Arrivé à 450 mètres de profondeur, le câble transmet une étrange vibration au bord métallique. Après 30 minutes, ils remontent la caisse. Le mouton est mort. Extérieurement intact, l’animal semble avoir été cuit de l’intérieur. Lors de la dissection par un ancien du village, ils découvrent une masse tumorale gélatineuse.
En ouvrant cette masse, une créature stupéfiante en émerge : un être hybride d’environ 45 centimètres, ressemblant à un croisement entre un fœtus et un phoque, doté de nageoires mais possédant des yeux humains. La créature, bel et bien vivante et reliée par un cordon ombilical, fixe Mel avec ce qu’il décrit comme de la « révérence ». Après s’être détachée de son cordon, Mel la dépose au sol. La créature lui adresse un lent signe de tête, se retourne et plonge volontairement dans le gouffre.
Suite à cette rencontre bouleversante, Mel, qui avait été diagnostiqué d’un cancer de l’œsophage en phase terminale avec seulement six mois à vivre, découvre à son retour chez lui que son cancer a miraculeusement et totalement disparu. Il est convaincu que la créature l’a guéri.
Une substance destructrice et des avertissements extraterrestres
En décembre 2002, Mel donne ses dernières nouvelles à la radio. La situation au Nevada a dégénéré. Le villageois qui chauffait sa cabane avec la « glace ardente » a fait face à des conséquences désastreuses. L’air de sa maison est devenu extrêmement sec, provoquant une soif inextinguible.

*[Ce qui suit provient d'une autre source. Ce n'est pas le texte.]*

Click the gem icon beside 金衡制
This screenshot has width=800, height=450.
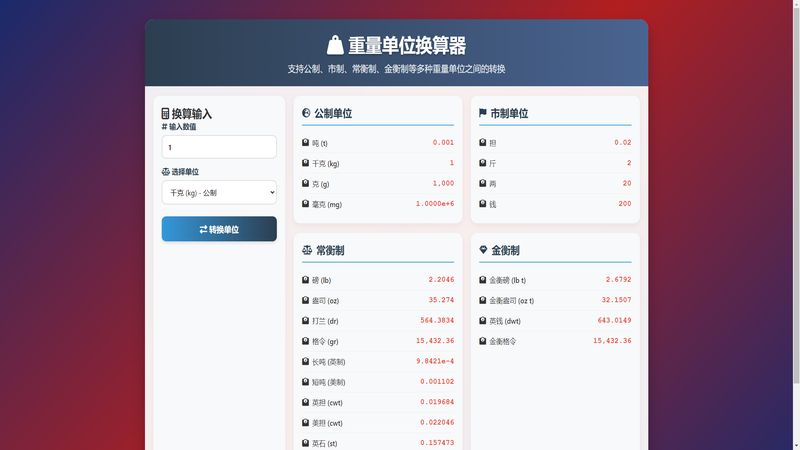483,250
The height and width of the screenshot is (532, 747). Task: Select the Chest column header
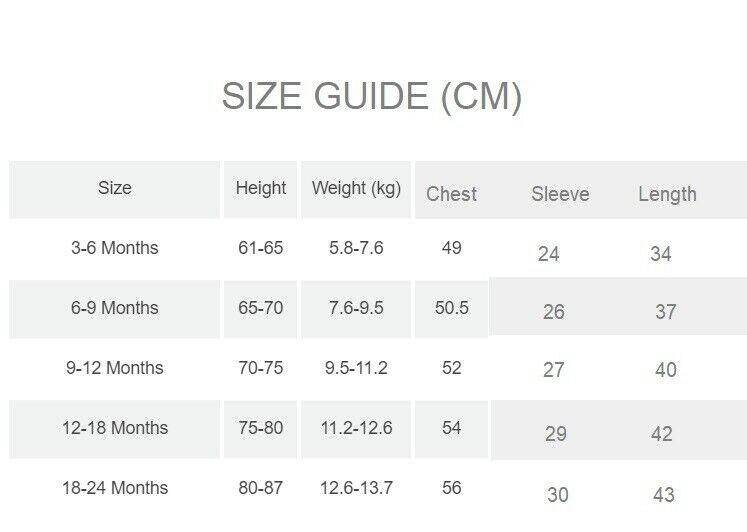(x=452, y=194)
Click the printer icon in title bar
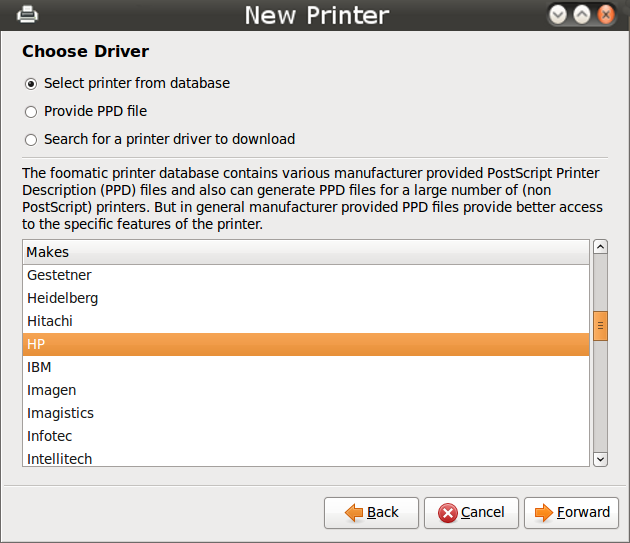 point(27,14)
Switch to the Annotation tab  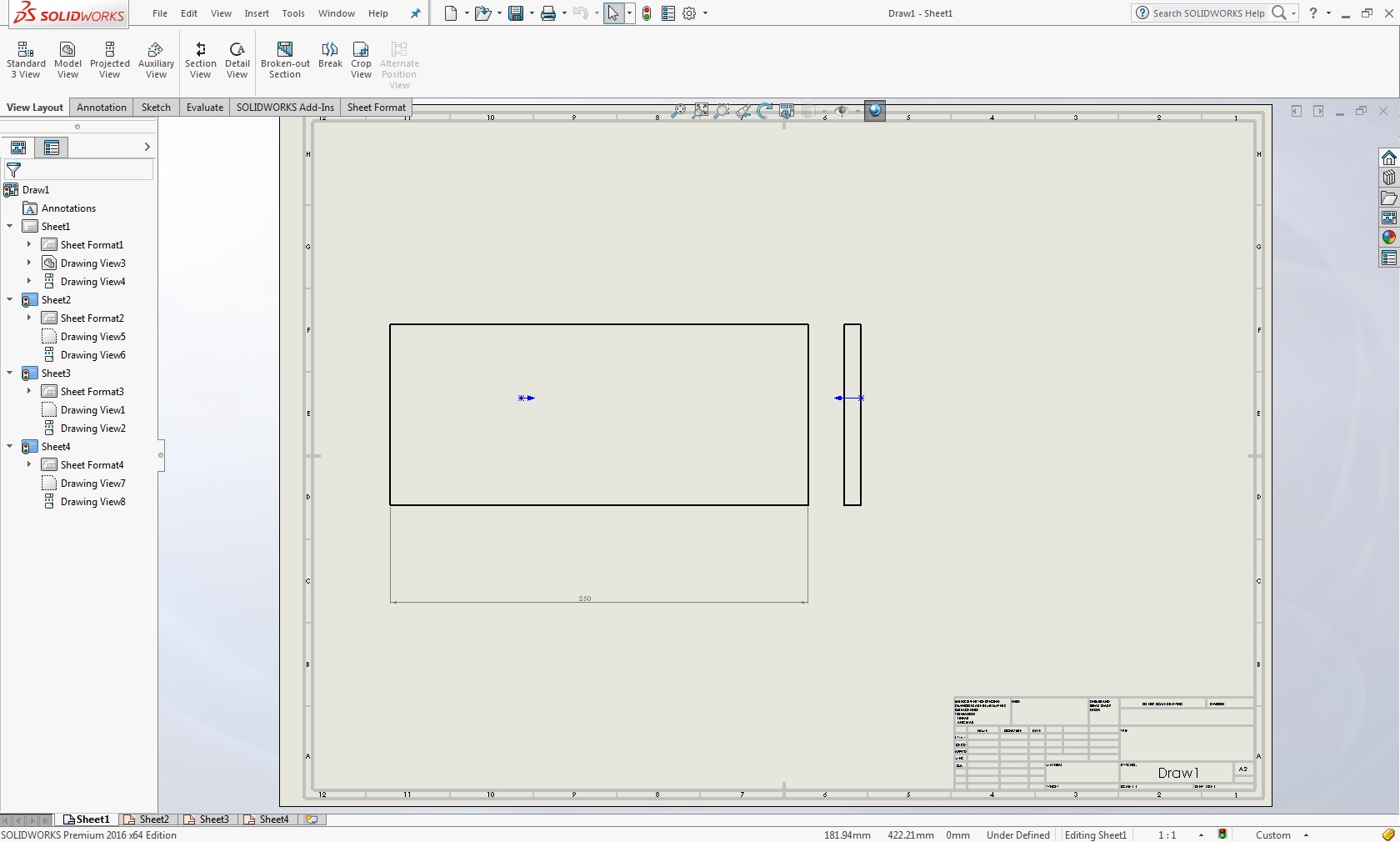[x=102, y=108]

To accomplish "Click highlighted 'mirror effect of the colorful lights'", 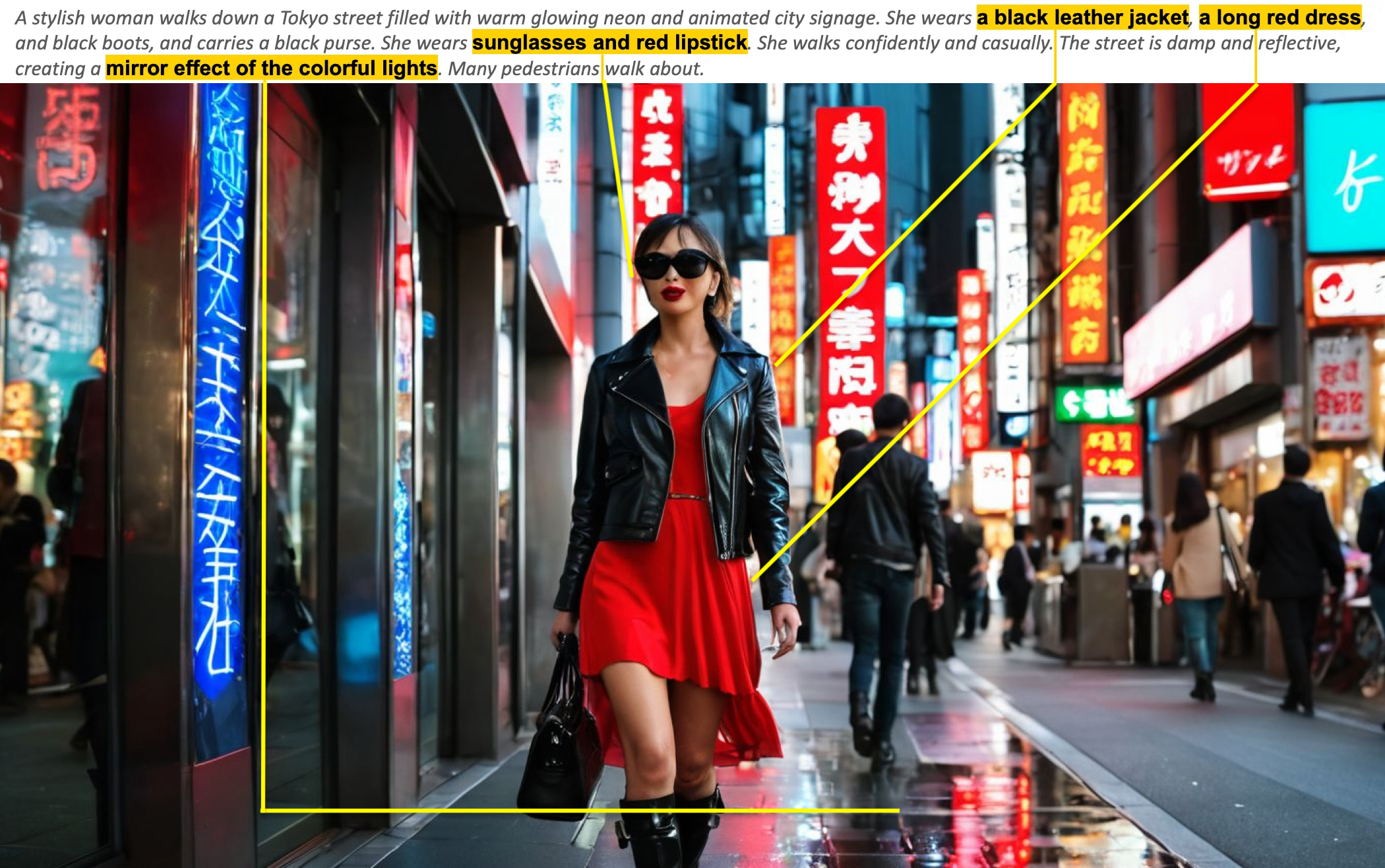I will coord(271,68).
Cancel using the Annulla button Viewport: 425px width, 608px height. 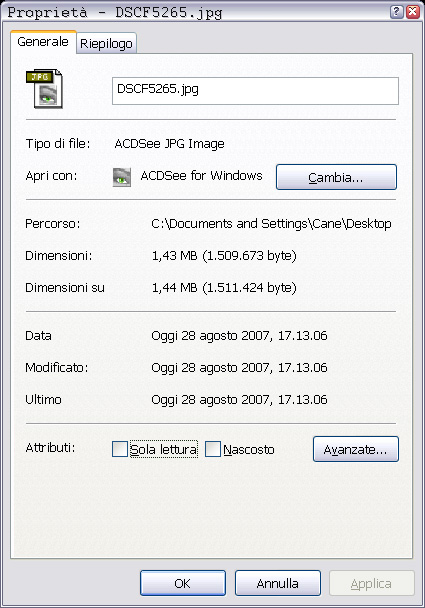pos(278,583)
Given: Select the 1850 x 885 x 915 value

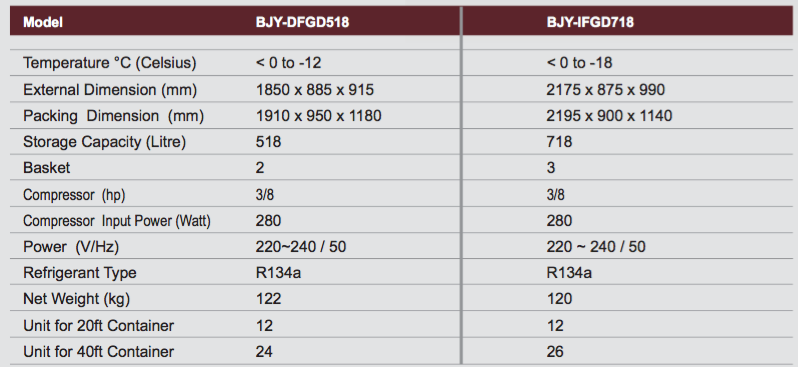Looking at the screenshot, I should click(315, 90).
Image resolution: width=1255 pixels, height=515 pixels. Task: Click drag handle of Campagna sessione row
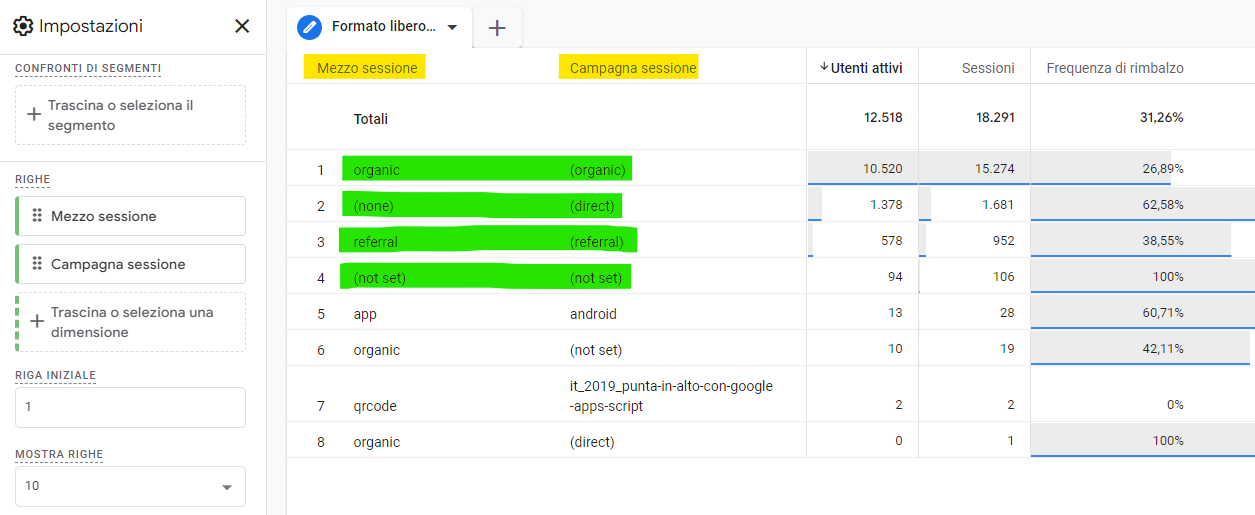pyautogui.click(x=37, y=264)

Son poêle à bois s’est mis à absorber la vapeur d’eau, avant de passer à travers le plancher pour s’enfoncer dans le sol. Peu après, la cabane entière s’est désintégrée en un tas de poussière de bois.
Le poêle s’est enfoncé d’un mètre et demi dans la terre, laissant un trou aux parois de verre lisse. Une équipe non identifiée (militaire ou scientifique) est intervenue avec des grues massives, utilisant des chaînes et de l’eau pour extraire le poêle et l’emporter. Mel a comparé cette glace aux propriétés apocalyptiques de la « Glace-9 », une substance fictive tirée du roman Le Berceau du chat de Kurt Vonnegut.
Selon les Basques, la créature est réapparue à plusieurs reprises. Ils affirment avoir communiqué avec elle via une radio, bien que les enregistrements ne captent que des tonalités pulsées. La créature, assimilée au « Rock flyer » des légendes amérindiennes (un être souterrain voyageant entre plusieurs Terres), aurait lancé un avertissement : la glace ardente pourrait détruire la Terre si elle est mal utilisée.
Elle aurait également révélé que des intelligences extraterrestres s’attendent à ce que l’humanité s’autodétruise par un conflit nucléaire, et qu’elles patientent pour pouvoir récolter cette glace une fois les humains disparus.
Un héritage qui perdure
Depuis cette dernière intervention en 2002, Mel Waters s’est volatilisé. Ses propriétés ont disparu, son ex-femme s’est volatilisée, et lui-même n’a plus jamais donné signe de vie. Certains pensent qu’il a été réduit au silence par des agences gouvernementales cherchant à contrôler ces puits insondables. D’autres estiment qu’il s’est caché pour se protéger.
Aujourd’hui, la légende du trou de Mel continue de fasciner. Des récits de puits sans fond similaires émergent parfois dans d’autres coins du globe. Que l’on considère cette histoire comme une brillante œuvre de fiction radiophonique, une légende urbaine moderne ou le témoignage d’une réalité scientifique et paranormale qui nous échappe, le mystère de Mel Waters reste l’une des énigmes les plus captivantes jamais partagées sur les ondes.